2020: Reflecting with kindness

I ended 2019 in New York City, surrounded by the Big Apple’s city lights, endless stream of people and an ocean of honking yellow cabs. Despite the smoking potholes aggressively spitting sewage water at by-passers, and that one guy standing in the middle of Times Square shouting about the second coming of Jesus, I couldn’t imagine a better way to start the new decade.  As strangers locked lips all around us and the sky burst into a million colors, I remember looking over to my boyfriend, Shane, whose hand I held. Like many others, I said, “This is going to be our year, I can just feel it.” Then, he grabbed my face and passionately went in for a kiss.
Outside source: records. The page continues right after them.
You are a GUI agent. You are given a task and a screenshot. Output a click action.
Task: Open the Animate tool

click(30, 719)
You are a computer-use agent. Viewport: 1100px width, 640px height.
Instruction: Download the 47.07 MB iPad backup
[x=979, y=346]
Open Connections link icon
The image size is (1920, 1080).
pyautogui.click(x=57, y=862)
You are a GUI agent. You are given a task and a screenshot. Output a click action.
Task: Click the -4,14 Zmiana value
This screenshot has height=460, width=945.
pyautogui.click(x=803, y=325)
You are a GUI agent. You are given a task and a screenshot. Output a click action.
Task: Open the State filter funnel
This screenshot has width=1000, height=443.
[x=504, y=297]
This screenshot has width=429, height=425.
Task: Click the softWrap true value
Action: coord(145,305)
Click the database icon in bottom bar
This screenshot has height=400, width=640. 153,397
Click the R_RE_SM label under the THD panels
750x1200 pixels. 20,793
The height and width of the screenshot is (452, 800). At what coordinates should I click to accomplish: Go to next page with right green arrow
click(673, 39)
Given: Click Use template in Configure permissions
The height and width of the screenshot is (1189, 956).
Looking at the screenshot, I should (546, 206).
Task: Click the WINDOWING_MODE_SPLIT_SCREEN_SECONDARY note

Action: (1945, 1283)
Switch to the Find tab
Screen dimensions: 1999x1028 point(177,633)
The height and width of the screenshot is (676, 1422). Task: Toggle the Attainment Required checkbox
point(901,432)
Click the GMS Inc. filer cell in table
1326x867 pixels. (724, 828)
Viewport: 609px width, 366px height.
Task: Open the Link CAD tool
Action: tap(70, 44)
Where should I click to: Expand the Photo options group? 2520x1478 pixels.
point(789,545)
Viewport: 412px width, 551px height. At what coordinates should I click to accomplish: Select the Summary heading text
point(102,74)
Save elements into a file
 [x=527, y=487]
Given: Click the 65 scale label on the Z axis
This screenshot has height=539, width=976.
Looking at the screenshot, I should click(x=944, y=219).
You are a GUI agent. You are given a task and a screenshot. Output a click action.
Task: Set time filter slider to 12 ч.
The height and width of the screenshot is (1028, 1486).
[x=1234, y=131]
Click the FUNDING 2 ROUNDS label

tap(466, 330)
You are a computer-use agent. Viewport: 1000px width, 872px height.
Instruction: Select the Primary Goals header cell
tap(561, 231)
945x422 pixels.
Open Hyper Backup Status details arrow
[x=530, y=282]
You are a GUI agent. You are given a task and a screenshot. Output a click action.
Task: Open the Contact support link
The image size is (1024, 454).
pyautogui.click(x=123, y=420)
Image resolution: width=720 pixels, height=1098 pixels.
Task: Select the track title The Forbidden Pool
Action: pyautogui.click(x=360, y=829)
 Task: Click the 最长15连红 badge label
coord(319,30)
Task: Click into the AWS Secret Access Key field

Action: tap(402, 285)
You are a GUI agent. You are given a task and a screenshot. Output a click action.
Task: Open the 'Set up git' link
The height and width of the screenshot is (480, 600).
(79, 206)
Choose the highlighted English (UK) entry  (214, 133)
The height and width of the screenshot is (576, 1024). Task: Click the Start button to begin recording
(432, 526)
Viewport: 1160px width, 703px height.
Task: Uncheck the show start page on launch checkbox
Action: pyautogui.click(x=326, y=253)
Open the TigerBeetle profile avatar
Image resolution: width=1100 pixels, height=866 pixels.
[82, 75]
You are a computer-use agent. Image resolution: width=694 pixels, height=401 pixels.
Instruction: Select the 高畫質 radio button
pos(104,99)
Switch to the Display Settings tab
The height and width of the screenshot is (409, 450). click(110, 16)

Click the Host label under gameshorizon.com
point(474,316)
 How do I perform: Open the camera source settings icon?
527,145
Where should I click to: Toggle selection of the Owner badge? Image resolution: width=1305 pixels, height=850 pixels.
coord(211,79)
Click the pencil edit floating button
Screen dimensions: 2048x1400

What a way to start the year. 

I had just three resolutions for the year:
  1. Get OUTSTANDING exam grades.
  1.   Enjoy my youth: Up until that point, my life had consisted of books, piano practice and endless hours of studying. A mixed result of my “Good Girl Syndrome”, a term donned by my teachers, and a nagging imposter syndrome meant that my success was measured only by academic results. If my ambitious mother was Achilles, I was Neoptolemus; vigorous, almost brutal in my wish to succeed, to immortalize myself by planting my name in books. I’m not going to lie; it was a tiring façade to keep up. 2020 was going to be the year where I would stop torturing myself, to just enjoy being young. After my exams, I would have almost 5 months of nothing but teenage dreams; long summer midnight drives with the windows down and Frank Ocean blasting on max, loads of parties, and skinny dipping in the nearby lake.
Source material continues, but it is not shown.